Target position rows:
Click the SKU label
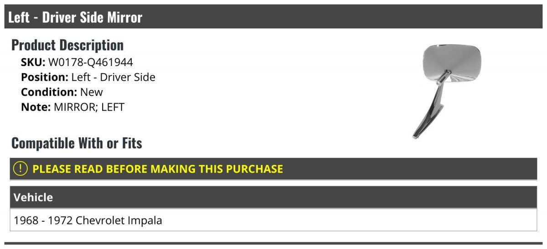This screenshot has height=249, width=547. (x=33, y=62)
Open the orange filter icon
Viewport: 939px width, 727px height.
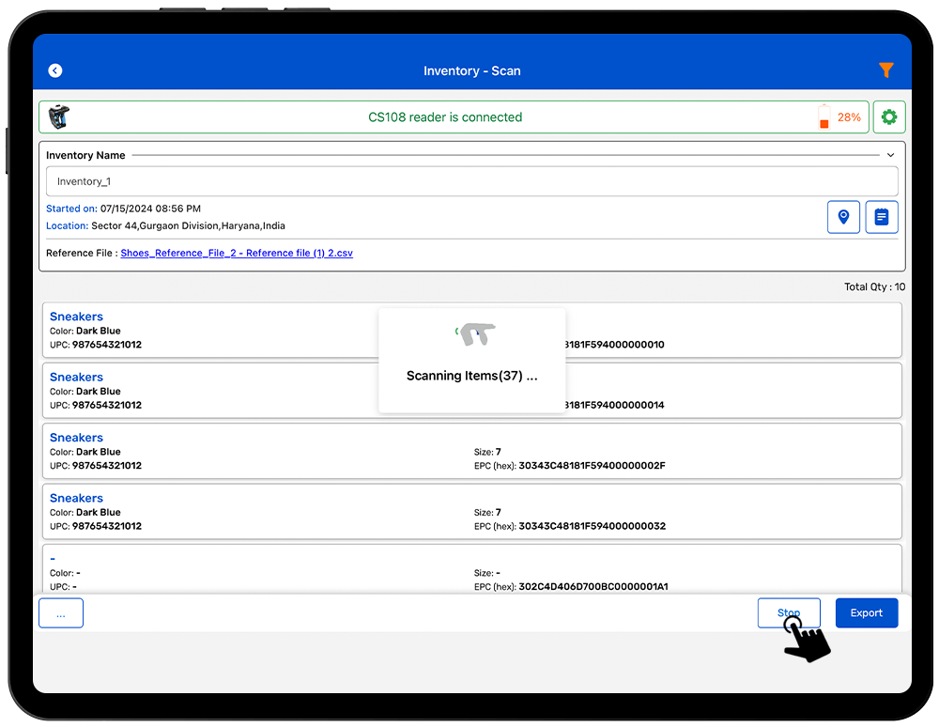(885, 70)
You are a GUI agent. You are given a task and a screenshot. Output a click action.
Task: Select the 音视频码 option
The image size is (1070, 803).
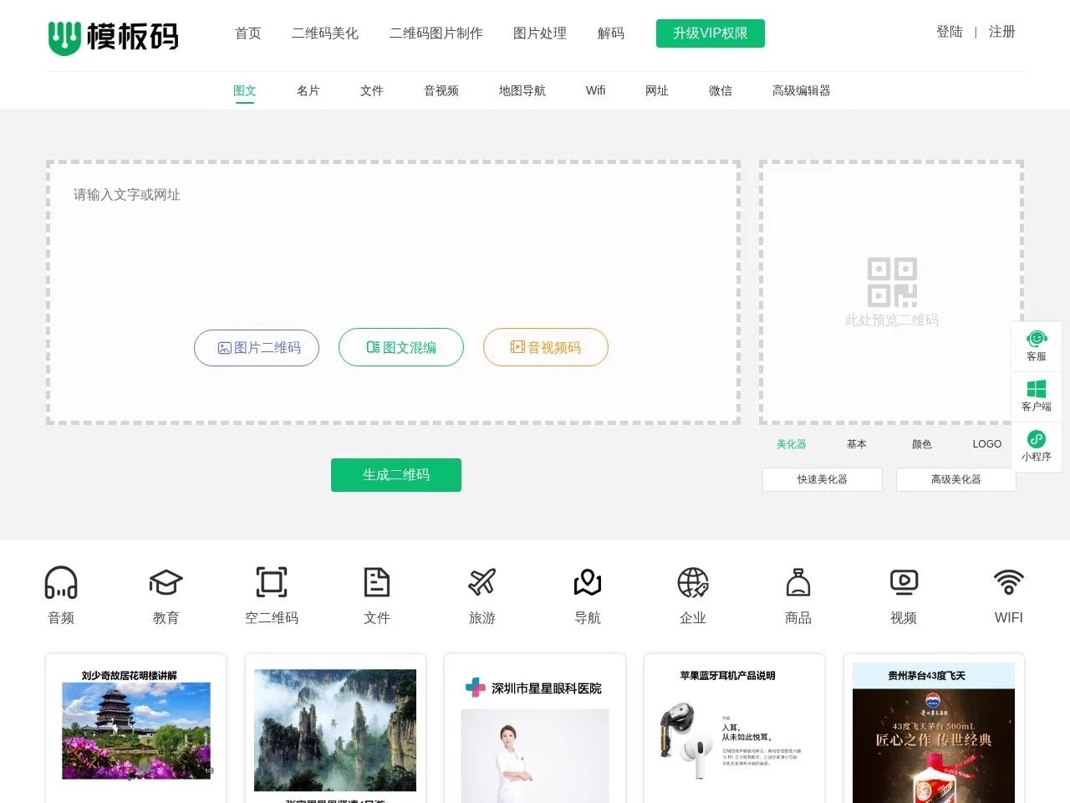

**Work to be completed:** Please rename "filter icon" to "filter button" throughout all the rows above and change nothing else. Leave the pictures out of your answer.

**Output below:**
Click the SKU label
This screenshot has height=249, width=547. (x=33, y=62)
Open the orange filter button
Viewport: 939px width, 727px height.
(885, 70)
You are a GUI agent. You are given a task and a screenshot. Output a click action.
Task: Select the 音视频码 option
The image size is (1070, 803).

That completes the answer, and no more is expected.